(Task goal) Copy out all of the material below word for word, and leave the pictures out of your copy.
· · ·
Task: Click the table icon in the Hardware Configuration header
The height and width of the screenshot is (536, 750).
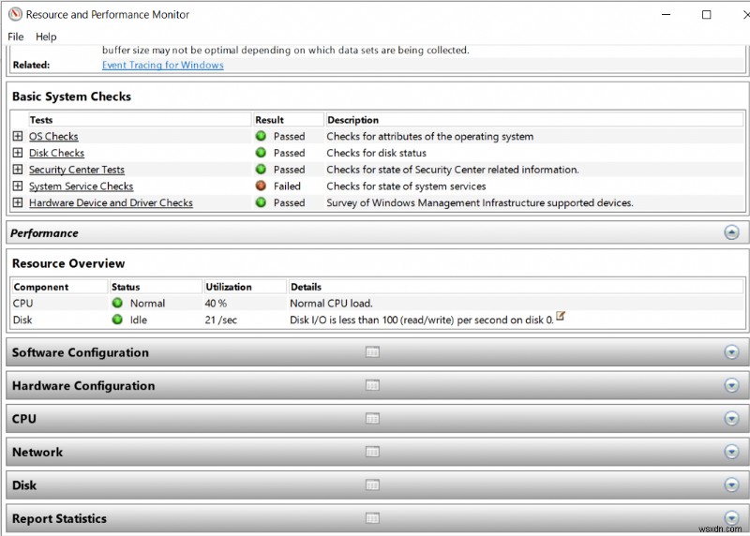Action: (x=372, y=386)
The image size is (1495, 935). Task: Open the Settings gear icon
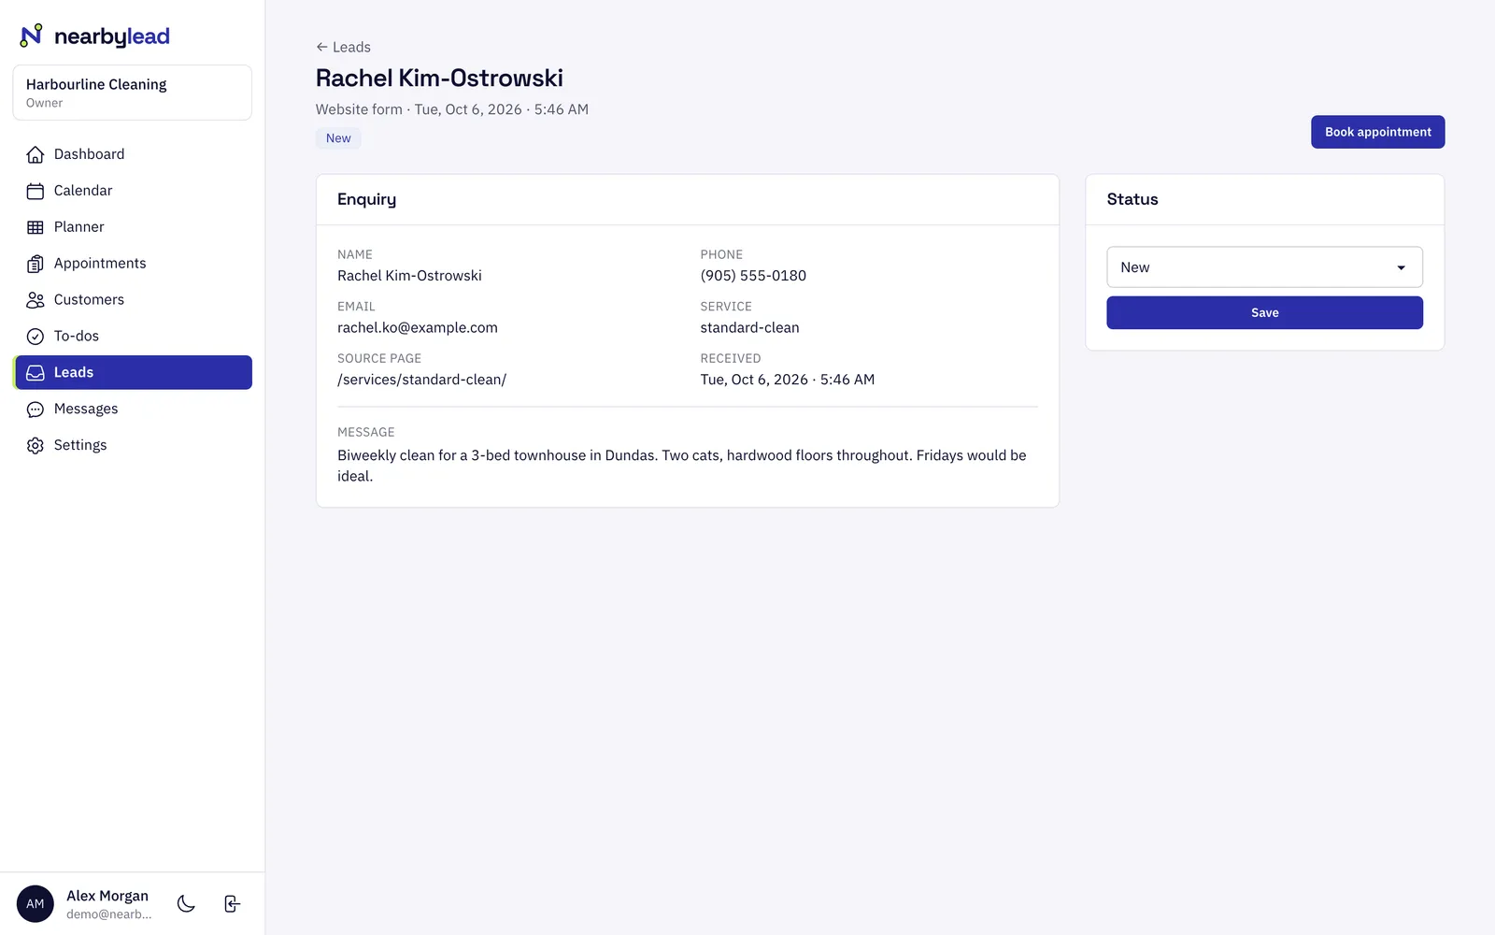pos(36,446)
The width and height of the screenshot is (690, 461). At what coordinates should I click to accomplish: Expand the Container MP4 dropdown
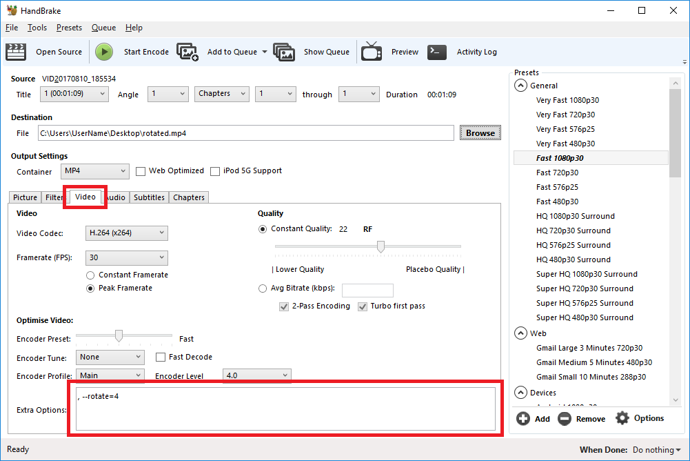click(94, 171)
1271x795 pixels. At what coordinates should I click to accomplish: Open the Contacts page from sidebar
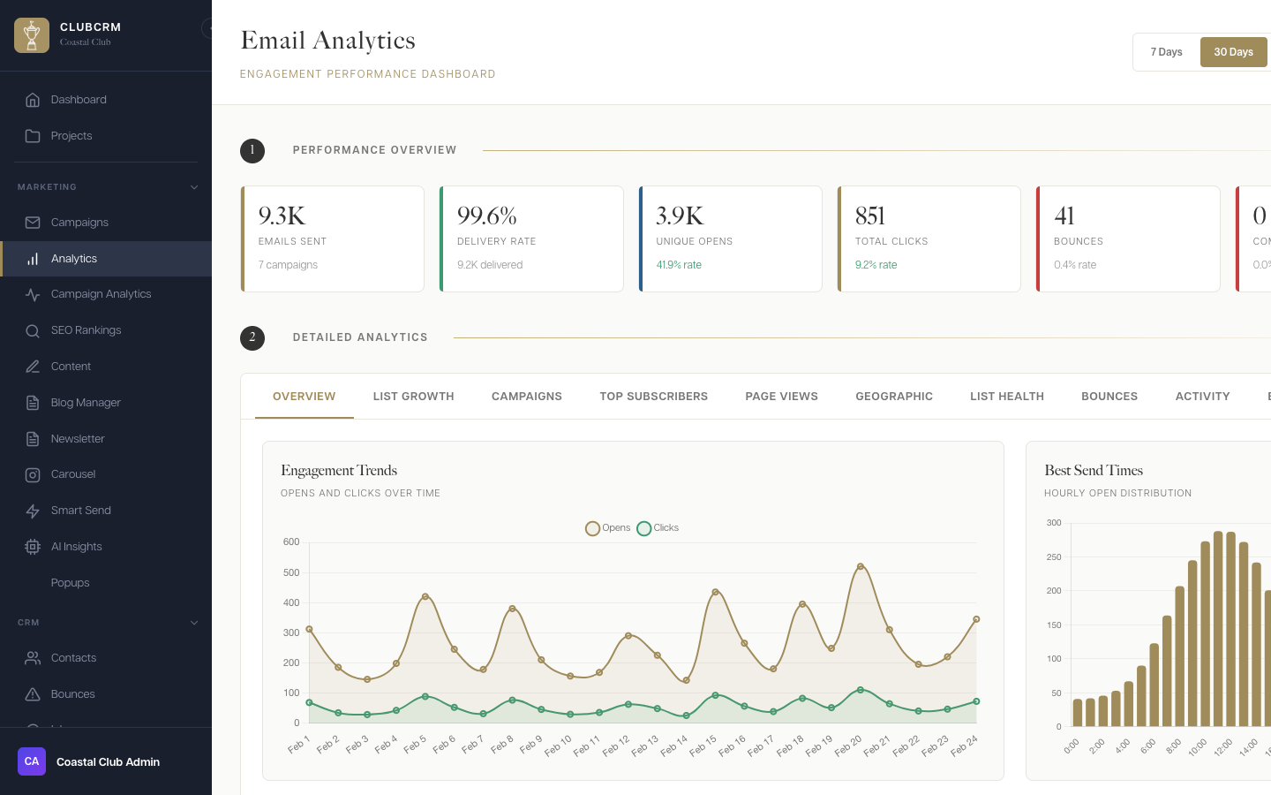pyautogui.click(x=73, y=657)
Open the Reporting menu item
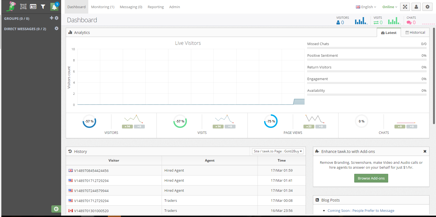This screenshot has width=436, height=217. click(x=156, y=7)
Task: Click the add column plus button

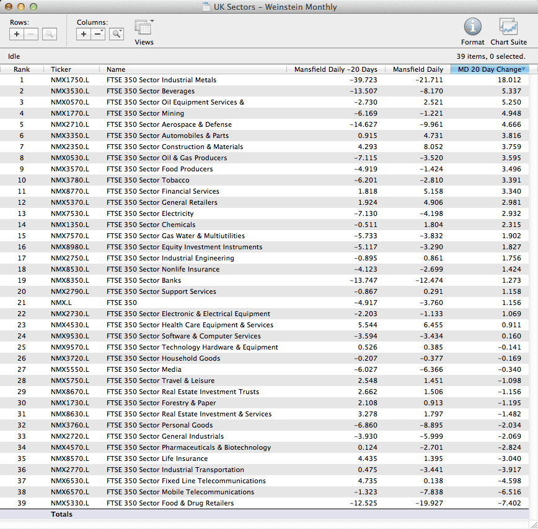Action: click(84, 34)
· · ·
(Task result)
Task: Click the table icon in the Hardware Configuration header
The height and width of the screenshot is (536, 750).
Action: (x=372, y=386)
The image size is (1495, 935). Task: Open the Settings gear icon
pos(36,446)
The width and height of the screenshot is (690, 461). At what coordinates should I click to accomplish: Expand the Container MP4 dropdown
click(94, 171)
1271x795 pixels. At what coordinates should I click to accomplish: Open the Contacts page from sidebar
pyautogui.click(x=73, y=657)
Open the Reporting menu item
This screenshot has width=436, height=217. click(x=156, y=7)
Task: Click the add column plus button

Action: click(84, 34)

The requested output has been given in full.